Rabbi Irwin Kula no longer focuses on teaching the wisdom of Judaism to Jews alone.
The well-known Jewish leader who will speak in Milwaukee on Wednesday, Nov. 15, as part of the Harry & Rose Samson Family Jewish Community Center’s Jewish Book & Culture Fair, said in a recent interview that he is now reaching out to a larger audience.
Through a Public Broadcasting Television series called “Simple Wisdom” and a new book, “Yearnings: Embracing the Sacred Messiness of Life (Hyperion, $23.95) he is trying to bring Judaism’s answers to the most basic and important human needs to all Americans.
“For me there are no more Jewish questions. There are only human questions,” he said in a recent telephone interview.
Kula, who lives and works in New York City, came to this view, he said, after the terror of the Sept. 11, 2001, attacks in which he lost two family friends. That event, together with the extreme polarization of Jewish, American and world religious societies, has changed his perceptions.

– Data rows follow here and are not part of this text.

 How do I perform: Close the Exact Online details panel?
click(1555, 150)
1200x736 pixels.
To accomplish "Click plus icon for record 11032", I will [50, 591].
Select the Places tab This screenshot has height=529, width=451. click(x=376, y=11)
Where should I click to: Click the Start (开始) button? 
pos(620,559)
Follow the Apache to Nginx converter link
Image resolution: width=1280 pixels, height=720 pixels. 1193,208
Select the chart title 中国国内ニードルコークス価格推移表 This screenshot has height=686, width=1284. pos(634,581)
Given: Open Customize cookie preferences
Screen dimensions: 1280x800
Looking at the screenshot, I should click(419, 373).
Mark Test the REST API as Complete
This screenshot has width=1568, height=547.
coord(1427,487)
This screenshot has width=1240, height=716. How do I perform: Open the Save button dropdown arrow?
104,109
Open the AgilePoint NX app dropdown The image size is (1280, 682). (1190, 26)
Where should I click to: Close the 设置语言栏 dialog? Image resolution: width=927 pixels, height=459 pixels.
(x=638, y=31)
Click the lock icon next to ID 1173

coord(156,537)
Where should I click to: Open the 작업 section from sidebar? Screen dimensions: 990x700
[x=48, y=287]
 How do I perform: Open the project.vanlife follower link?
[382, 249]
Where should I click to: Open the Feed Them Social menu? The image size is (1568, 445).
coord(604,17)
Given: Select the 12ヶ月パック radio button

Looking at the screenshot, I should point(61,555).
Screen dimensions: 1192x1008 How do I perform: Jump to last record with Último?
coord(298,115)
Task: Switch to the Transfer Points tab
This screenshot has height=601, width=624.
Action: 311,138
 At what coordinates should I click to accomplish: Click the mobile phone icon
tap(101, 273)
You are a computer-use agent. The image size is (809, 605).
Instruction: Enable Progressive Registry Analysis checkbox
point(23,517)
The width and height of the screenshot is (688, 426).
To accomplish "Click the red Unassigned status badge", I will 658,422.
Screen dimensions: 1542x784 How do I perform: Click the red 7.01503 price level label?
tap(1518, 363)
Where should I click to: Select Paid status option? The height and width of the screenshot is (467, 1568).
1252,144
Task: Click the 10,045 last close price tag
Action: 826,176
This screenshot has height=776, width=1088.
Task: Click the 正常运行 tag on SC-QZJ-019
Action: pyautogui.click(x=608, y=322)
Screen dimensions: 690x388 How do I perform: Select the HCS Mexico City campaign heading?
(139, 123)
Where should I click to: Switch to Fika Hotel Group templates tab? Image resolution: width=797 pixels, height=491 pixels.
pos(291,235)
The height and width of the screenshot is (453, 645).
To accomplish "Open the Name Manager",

“After 9/11 I made a decision that I would never teach Torah just to the group [i.e. Jews] again,” said Kula, who is president of CLAL — The National Jewish Center for Learning and Leadership and a frequent lecturer and commentator.
Referring to the polarization of the modern world, Kula said that both the fundamentalist quest for God, and the new age quest for self are full of arrogance.
“And the language we use to describe the quest is changing,” he said, making it difficult for the two groups to speak to one another and making them afraid of each other.
But both groups and all great wisdom traditions have partial truths and “I’m trying to have both sides hear each other. I’m trying to create a third way,” he said.
“The real goal, Kula said “is to make human beings better: wiser, more self-aware or conscious and more compassionate.“ And understanding the multiplicity of partial truths can help achieve that.
Adding value
Kula is concerned about whether Judaism’s wisdom actually helps us, he said.
Judaism and all great wisdom traditions are a means, not a goal in themselves, and they should offer answers to our human needs, he said.
Referring to his lineage as an eighth generation rabbi and to his yeshiva education, Kula said that he is comfortable and secure in his Judaism.
“I don’t need to be more Jewish,” he said. “I need to understand how being Jewish helps me be more deeply human.”
And this he said is the challenge for rabbis.
Today, for most Jews, Judaism is not the Torah. It’s just a group you belong to, he said.
Pointing to the fact that most American Jews say they are proud to be Jewish, but less than 40 percent affiliate with Jewish institutions, Kula notes that for the first time we have “symbolic ethnicity” — people who feel psychologically identified but who actually have little or no connection to the group.
For most Jewish leaders, Kula said, the goal is survival of the tribe, a goal that was appropriate in the post-Holocaust world but not one that speaks to young people today.
“Young people want more than just survival. They want to know: Is there wisdom here that makes us more compassionate? How do I stay in love? How do I really find happiness?”
Now, Kula believes, “there is no outside authority [deciding who we all are]. Being anything is one’s psychological right.” Therefore, he said, we have to answer the question: Does Judaism add value to our lives?
Jewish teaching must focus not on making us feel more connected to the group, but on making us wiser, more self aware and more compassionate, he said.
During its winter pledge drive, Nov. 26 through Dec. 15, PBS will air a special program based on “Yearnings,” his new book.
Kula will speak on Wednesday, Nov. 15, 7 p.m., at Congregation Shalom. The Jewish Book and Culture Fair is a program of the JCC in partnership with Harry W. Schwartz Bookshops and in association with the Jewish Book Council.